Lo más intenso de la vida se concentra a veces en pequeños universos. Una habitación, un camarote, quizá un jardín, o un embarcadero. O tal vez una joya, un juguete, un vestido… O un pequeño baúl donde guardamos verdaderos tesoros que nadie, salvo nosotros, sabe valorar.

O una sencilla imagen de lo que un día fuimos.

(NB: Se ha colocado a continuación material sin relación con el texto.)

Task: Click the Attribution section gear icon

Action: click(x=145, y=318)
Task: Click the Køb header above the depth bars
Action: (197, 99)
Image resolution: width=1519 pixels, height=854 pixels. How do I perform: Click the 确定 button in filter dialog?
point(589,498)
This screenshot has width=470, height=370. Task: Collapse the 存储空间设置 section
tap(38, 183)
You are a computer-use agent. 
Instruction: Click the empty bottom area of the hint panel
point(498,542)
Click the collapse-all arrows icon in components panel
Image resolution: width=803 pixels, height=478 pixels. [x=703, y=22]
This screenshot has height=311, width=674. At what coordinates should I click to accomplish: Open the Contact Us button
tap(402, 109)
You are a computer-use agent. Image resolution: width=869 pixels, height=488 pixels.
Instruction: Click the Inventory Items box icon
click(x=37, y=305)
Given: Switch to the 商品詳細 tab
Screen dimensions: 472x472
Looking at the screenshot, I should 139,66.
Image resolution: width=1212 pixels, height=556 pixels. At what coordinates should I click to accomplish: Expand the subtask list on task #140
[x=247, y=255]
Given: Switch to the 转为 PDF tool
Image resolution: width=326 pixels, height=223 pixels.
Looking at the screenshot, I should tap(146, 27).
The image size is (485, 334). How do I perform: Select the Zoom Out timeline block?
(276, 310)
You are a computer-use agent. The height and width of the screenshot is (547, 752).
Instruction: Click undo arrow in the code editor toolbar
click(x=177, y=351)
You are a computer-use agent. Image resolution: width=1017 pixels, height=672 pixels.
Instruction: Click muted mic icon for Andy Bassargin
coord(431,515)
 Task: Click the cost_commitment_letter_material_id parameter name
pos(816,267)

La vida posee la facultad de hacerse grande en lo supuestamente insignificante. Despunta un día cualquiera, en apariencia otro más, y, sin embargo, ocurre algo con lo que nos vemos inmersos en el comienzo de una nueva era, un tiempo inédito que enarbola la bandera de lo excepcional.

En cuestión de segundos, la vida puede perder su grandiosidad y empequeñecernos.

Lo cierto es que el destino no avisa de sus intenciones, porque si lo hiciera perdería su verdadera naturaleza. Si el azar diera una señal de lo que está dispuesto a hacer, hombres como Diego de Alvear y Ponce de León y mujeres como Josefa Balbastro o Louise Rebecca Ward habrían rubricado páginas distintas de una biografía en la que, como escribió José de Espronceda en el poema dedicado a Diego de Alvear:

… tu saña y cólera cebaste

a un tiempo en la inocencia y la hermosura.

[…]

y alta y triunfante la alcanzada gloria

guarda en eternos mármoles la historia.